(Beginning of Data for this task)

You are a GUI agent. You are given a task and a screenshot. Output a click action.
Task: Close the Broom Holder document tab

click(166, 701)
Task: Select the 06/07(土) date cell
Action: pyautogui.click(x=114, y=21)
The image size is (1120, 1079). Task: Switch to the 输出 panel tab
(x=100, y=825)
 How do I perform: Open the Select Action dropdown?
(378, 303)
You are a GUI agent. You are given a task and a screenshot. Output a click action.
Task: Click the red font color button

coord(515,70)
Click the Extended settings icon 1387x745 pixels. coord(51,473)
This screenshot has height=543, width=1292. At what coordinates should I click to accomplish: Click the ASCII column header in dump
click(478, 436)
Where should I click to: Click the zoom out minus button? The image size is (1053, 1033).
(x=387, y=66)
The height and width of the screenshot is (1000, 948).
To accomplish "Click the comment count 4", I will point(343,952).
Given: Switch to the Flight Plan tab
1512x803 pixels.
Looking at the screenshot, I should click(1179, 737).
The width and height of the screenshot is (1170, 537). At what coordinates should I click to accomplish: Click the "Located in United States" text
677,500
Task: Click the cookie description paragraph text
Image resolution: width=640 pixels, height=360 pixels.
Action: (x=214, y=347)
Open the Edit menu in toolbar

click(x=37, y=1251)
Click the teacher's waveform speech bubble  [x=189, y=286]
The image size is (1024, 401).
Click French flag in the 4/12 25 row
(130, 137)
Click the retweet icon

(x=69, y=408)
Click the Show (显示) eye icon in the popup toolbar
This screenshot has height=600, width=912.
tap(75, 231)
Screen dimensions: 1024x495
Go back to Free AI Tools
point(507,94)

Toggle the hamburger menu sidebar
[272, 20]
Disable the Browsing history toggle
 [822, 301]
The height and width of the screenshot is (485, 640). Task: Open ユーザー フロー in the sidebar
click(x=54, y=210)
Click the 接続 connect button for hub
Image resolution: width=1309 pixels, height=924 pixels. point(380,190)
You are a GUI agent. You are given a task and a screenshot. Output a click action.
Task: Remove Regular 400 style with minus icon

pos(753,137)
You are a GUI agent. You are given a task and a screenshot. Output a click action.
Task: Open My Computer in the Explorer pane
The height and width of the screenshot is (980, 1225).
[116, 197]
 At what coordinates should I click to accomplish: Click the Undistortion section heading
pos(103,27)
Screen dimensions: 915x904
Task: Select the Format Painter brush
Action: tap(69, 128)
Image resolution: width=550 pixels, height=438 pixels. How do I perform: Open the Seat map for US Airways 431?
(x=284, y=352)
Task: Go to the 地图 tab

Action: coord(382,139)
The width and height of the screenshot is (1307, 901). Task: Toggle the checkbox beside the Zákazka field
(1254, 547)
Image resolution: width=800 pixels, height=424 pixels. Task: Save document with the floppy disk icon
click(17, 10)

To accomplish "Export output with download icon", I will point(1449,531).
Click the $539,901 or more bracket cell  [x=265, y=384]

(End of Data for this task)

_Task:_
Write out the complete listing above, exactly as it reads.

_Reply:_
You are a GUI agent. You are given a task and a screenshot. Output a click action.
Task: Close the Broom Holder document tab

click(166, 701)
Task: Select the 06/07(土) date cell
Action: pyautogui.click(x=114, y=21)
The image size is (1120, 1079). Task: Switch to the 输出 panel tab
(x=100, y=825)
 How do I perform: Open the Select Action dropdown?
(378, 303)
You are a GUI agent. You are given a task and a screenshot. Output a click action.
Task: Click the red font color button

coord(515,70)
Click the Extended settings icon 1387x745 pixels. coord(51,473)
This screenshot has height=543, width=1292. At what coordinates should I click to accomplish: Click the ASCII column header in dump
click(478, 436)
Where should I click to: Click the zoom out minus button? The image size is (1053, 1033).
(x=387, y=66)
The height and width of the screenshot is (1000, 948).
To accomplish "Click the comment count 4", I will point(343,952).
Given: Switch to the Flight Plan tab
1512x803 pixels.
Looking at the screenshot, I should click(1179, 737).
The width and height of the screenshot is (1170, 537). At what coordinates should I click to accomplish: Click the "Located in United States" text
677,500
Task: Click the cookie description paragraph text
Image resolution: width=640 pixels, height=360 pixels.
Action: (x=214, y=347)
Open the Edit menu in toolbar

click(x=37, y=1251)
Click the teacher's waveform speech bubble  [x=189, y=286]
The image size is (1024, 401).
Click French flag in the 4/12 25 row
(130, 137)
Click the retweet icon

(x=69, y=408)
Click the Show (显示) eye icon in the popup toolbar
This screenshot has height=600, width=912.
tap(75, 231)
Screen dimensions: 1024x495
Go back to Free AI Tools
point(507,94)

Toggle the hamburger menu sidebar
[272, 20]
Disable the Browsing history toggle
 [822, 301]
The height and width of the screenshot is (485, 640). Task: Open ユーザー フロー in the sidebar
click(x=54, y=210)
Click the 接続 connect button for hub
Image resolution: width=1309 pixels, height=924 pixels. point(380,190)
You are a GUI agent. You are given a task and a screenshot. Output a click action.
Task: Remove Regular 400 style with minus icon

pos(753,137)
You are a GUI agent. You are given a task and a screenshot. Output a click action.
Task: Open My Computer in the Explorer pane
The height and width of the screenshot is (980, 1225).
[116, 197]
 At what coordinates should I click to accomplish: Click the Undistortion section heading
pos(103,27)
Screen dimensions: 915x904
Task: Select the Format Painter brush
Action: tap(69, 128)
Image resolution: width=550 pixels, height=438 pixels. How do I perform: Open the Seat map for US Airways 431?
(x=284, y=352)
Task: Go to the 地图 tab

Action: coord(382,139)
The width and height of the screenshot is (1307, 901). Task: Toggle the checkbox beside the Zákazka field
(1254, 547)
Image resolution: width=800 pixels, height=424 pixels. Task: Save document with the floppy disk icon
click(17, 10)

To accomplish "Export output with download icon", I will point(1449,531).
Click the $539,901 or more bracket cell  [x=265, y=384]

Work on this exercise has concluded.